When trading forex, the biggest obstacle is rarely lack of skill. It’s the way we think.
Even experienced traders make the same mistakes over and over, because their decisions are influenced by biases, shortcuts and habits.
Here are some of the most common thinking errors that lead to bad entries, and how to begin avoiding them.
1. Confirmation bias: You see what you want to see
Confirmation bias means favouring information that confirms your existing belief and ignoring what contradicts it.
Source: https://zforex.com/blog/trading-psychology/cognitive-biases-in-trading/?utm_source=chatgpt.com
If you believe EUR/USD is going to rise, you may highlight bullish news and ignore warning signs.
You end up trading your expectation instead of the market.
Fix: Ask yourself: “What must be true for this trade to fail?” Then look for evidence of the opposite.
2. Anchoring: Sticking to your first idea
Anchoring means relying too heavily on the first price, level or opinion you saw.
In forex this often looks like refusing to adjust a stop loss because you’re anchored to your entry price, even when structure has changed.
Fix: Reset your thinking every time you re-analyse the chart.
3. Overconfidence: Assuming the market will follow your idea
Overconfidence bias makes traders take larger risks or trade too frequently.
You might think: “The market should move this way — I’m right.”
But the market does not reward certainty, only preparation.
Fix: Review past trades and ask whether each one actually matched your rules.
4. Recency bias: Judging the next trade by the last few
Recency bias means you expect future behavior to repeat whatever just happened.
Source: https://www.babypips.com/trading/psychology-4-lesser-known-cognitive-biases-trading-decisions-2024-12?utm_source=chatgpt.com
Three wins in a row can make you overconfident.
A losing day can make you overly cautious.
Either way, you’re reacting to emotion, not structure.
Fix: Zoom out.

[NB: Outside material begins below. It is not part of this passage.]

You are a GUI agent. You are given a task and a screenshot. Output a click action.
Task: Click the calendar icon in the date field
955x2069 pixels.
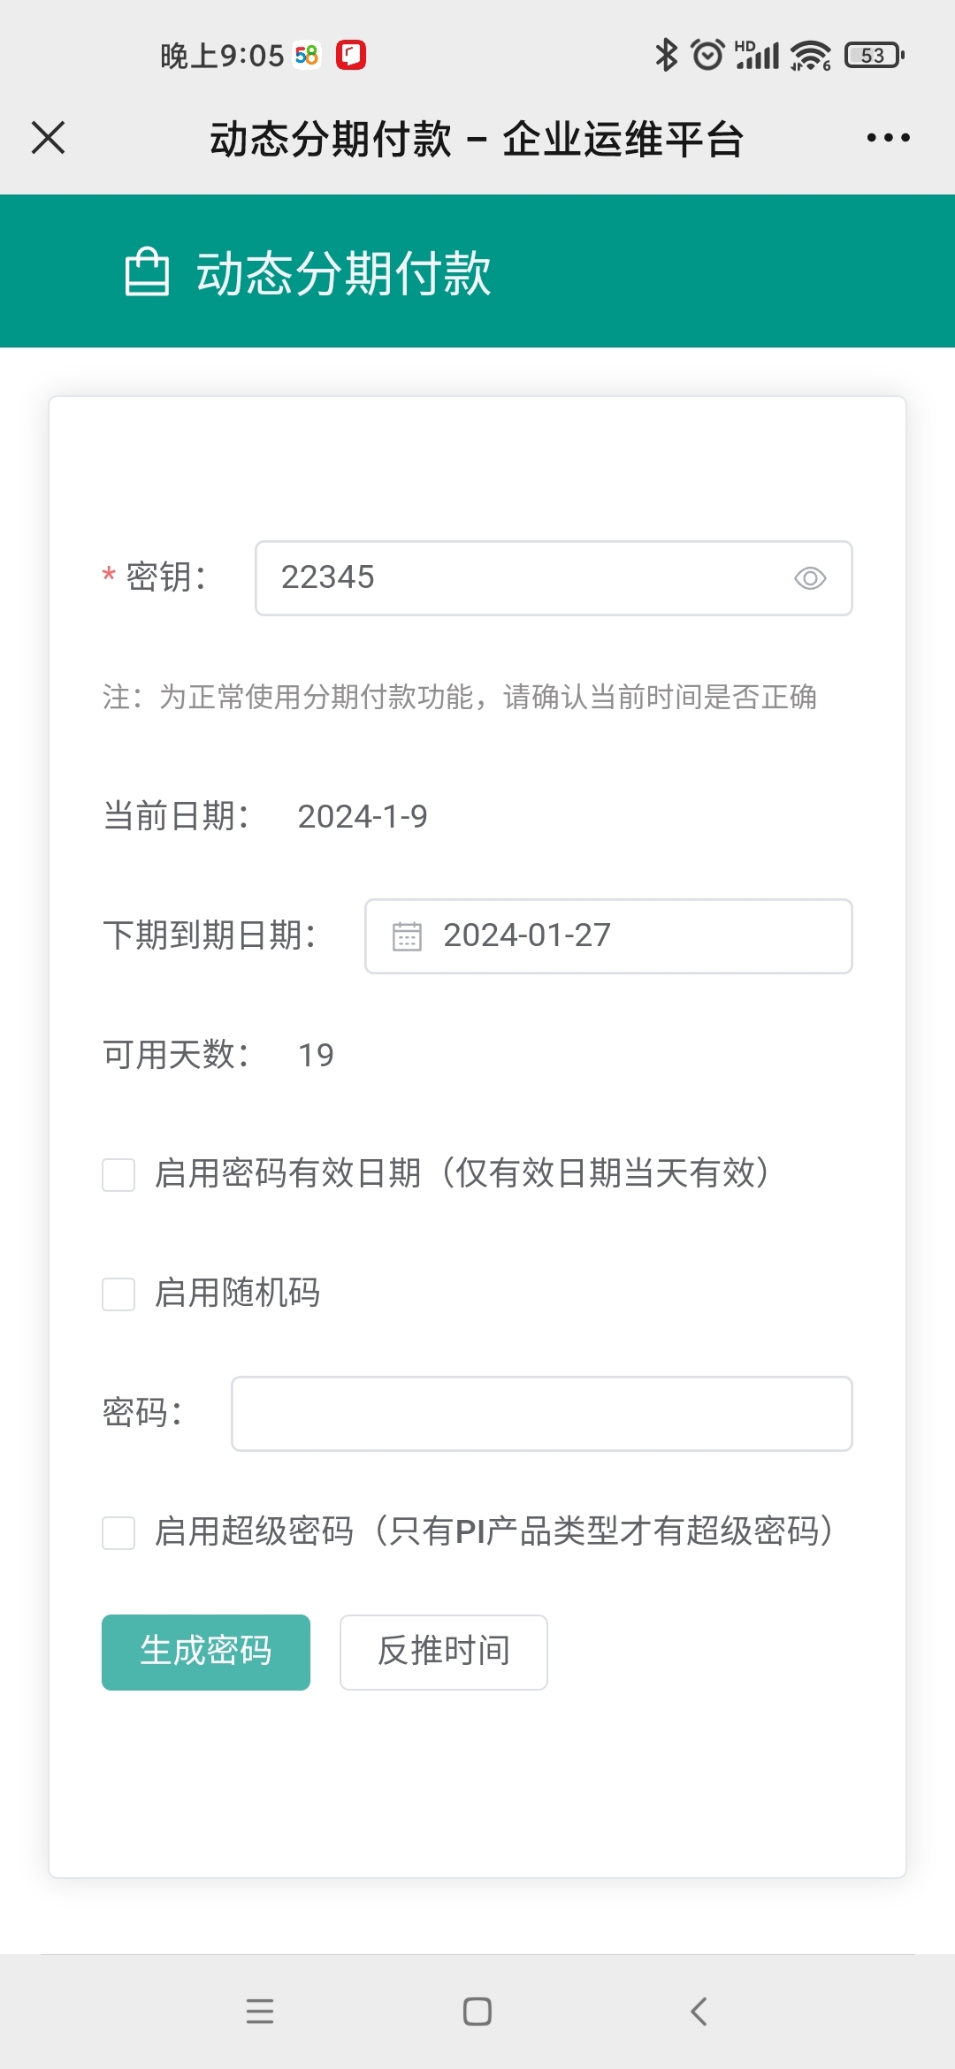(x=407, y=936)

Compare your current setup to successful examples from further back.
5. Loss aversion: Avoiding small losses and creating bigger ones
Loss aversion means preferring to avoid losses rather than make rational decisions.
This leads to holding losing trades too long and taking profits too early.
Fix: Set your stop loss before the trade and respect it.
6. Herding & availability heuristic: Trading what everyone sees
Herding means following the crowd simply because many others are reacting.
Availability heuristic means making decisions based on the most recent or most visible information.
In forex, this often leads to jumping into a move that has already been priced in.
Fix: Ask: “Is this setup obvious to everyone?” If yes, the edge may already be gone.
Conclusion
Bad entries rarely happen because of your tools.
They happen because of how you interpret the chart.
If you recognise these common biases — confirmation, anchoring, overconfidence, recency, loss aversion, herding — you can reduce bad trades quickly and improve overall decision-making.
Trading is not about predicting every move.
It is about avoiding the moves you should not take.